Before I delve more into Lean, the best management practice to support Agile, I would like to step back and talk about how I got to Lean. The path I took influences my thinking about the Agile/Lean integration. If you want to skip this post, that is fine. It adds little to the overall discussion.
I have been writing code a long time. I was around when waterfall was introduced as a management process. Two things happened to me in the late 80's:
- I had a chance to study Just-In-Time (JIT) when getting my Masters degree, taught by a leading authority, and
- A colleague from IBM Research gave me a copy of Smalltalk.
I found both topics fascinating, but did not connect them at the time.
The Lean (JIT) Path
Lean is the new name for JIT, a more appropriate name as JIT moved from manufacturing into other sectors. In my graduate studies, I actually wrote a paper for applying JIT to software testing. The thesis was a focus on waste.
When doing testing under waterfall at the time (20 years ago), specialized testers take the code base and run their predefined manual scripts. As a bug was found, it was documented extensively, then the tests were continued. Often, another bug was found quickly. It was documented as well, and tests were again continued. And so on.
As a recipient of these bugs (ie, the programmer that injected the bug in the first place), the first bug was usually real. The second bug, however, was often the same bug just showing up again. As I analyzed the bugs, it would get more and more difficult to discern whether a bug was really a new bug or not. I just wanted to throw those later reports away. But the process dictated that I close the bug as "unable to reproduce" or "duplicate" to complete the bug cycle.
Armed with JIT and its idea of waste, I saw the situation in a different light. The tester was creating work for me by testing after finding the first couple of bugs. It was unlikely these bugs were new. Regardless, I would probably ask the tester to reconfirm the bug after fixes to the earlier bugs. This was all waste!
Rather, the tester should stop testing after finding a couple of bugs. (At the time, I suggested 3 might be the magic number. Now I lean more toward 1 is enough.) My professor loved the idea; the first time I tried it with real testers, they were horrified! The testers were measured on completely running the tests (whether there were bugs or not). They get credit for finding bugs. Did I want them to just sit around and do nothing? Surely, it was more productive for them to at least try the tests.
But it wasn't more productive for the team for them to try more tests. They were better off just sitting around (or better yet, test something else). After a month or so of agony, they began to understand the message, dumped their original metrics, and starting becoming more effective testers.
The OO Path
Although I had early exposure to Smalltalk, my current job didn't let me do anything except play around with it. I do remember loving the introductory books and the cool tools. But when it came time to actually solve a problem with it, I was absolutely clueless.

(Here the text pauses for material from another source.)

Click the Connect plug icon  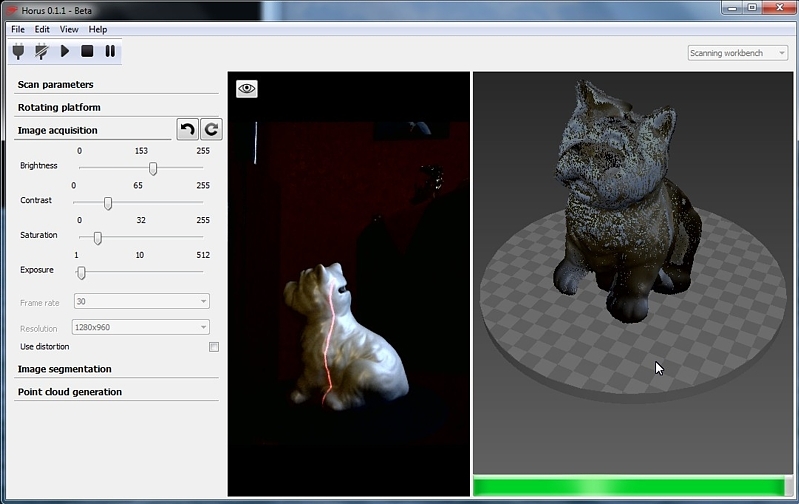click(19, 51)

When I went out on my own as an independent, I finally began to understand the paradigm. For me, the trick was coding GUI interfaces. In most UI frameworks, the system calls the code when something needs to be done. The application is not in control -- the user is! Once I got this reversal, the message-passing metaphor of Smalltalk began to click. I eventually wrote commercial Smalltalk, found a mentor who was part of Ward Cunningham's original team, and began to really learn Object-Oriented Programming. This was still, however, a long 5-6 year process.
Then Came Agile...
I was just starting an OO consulting gig when I attended OOPSLA '98. At a birds-of-a-feather session, Kent Beck, Ron Jeffries, Ward Cunningham, Martin Fowler and others presented eXtreme Programming (XP). There was no book, just a one page handout of the 9 practices and a diagram of how they related to each other.
Having been raised in the Ward Cunningham School of Objects, it instantly clicked. My client agreed to these ideas, and we embarked on an XP project.
I realized quickly that we were in a production process. And Lean was a perfect fit for code production under Agile. We started focusing on waste and cycle times. We immediately started running cycles faster than the stock XP suggested, simply because we could.
I have exclusively done Agile projects since then (1998). I continue to apply more and more Lean management principles as I go.
A Different Path to Agile-Lean
Mary and Tom Poppendieck lecture and write about Lean being applied to Software Development. They describe it very well in their two books. Mary got to the Agile-Lean by a completely different route.
What is marvelous is that we (and many others) have gotten to the same point. Lean is the appropriate management model for Agile.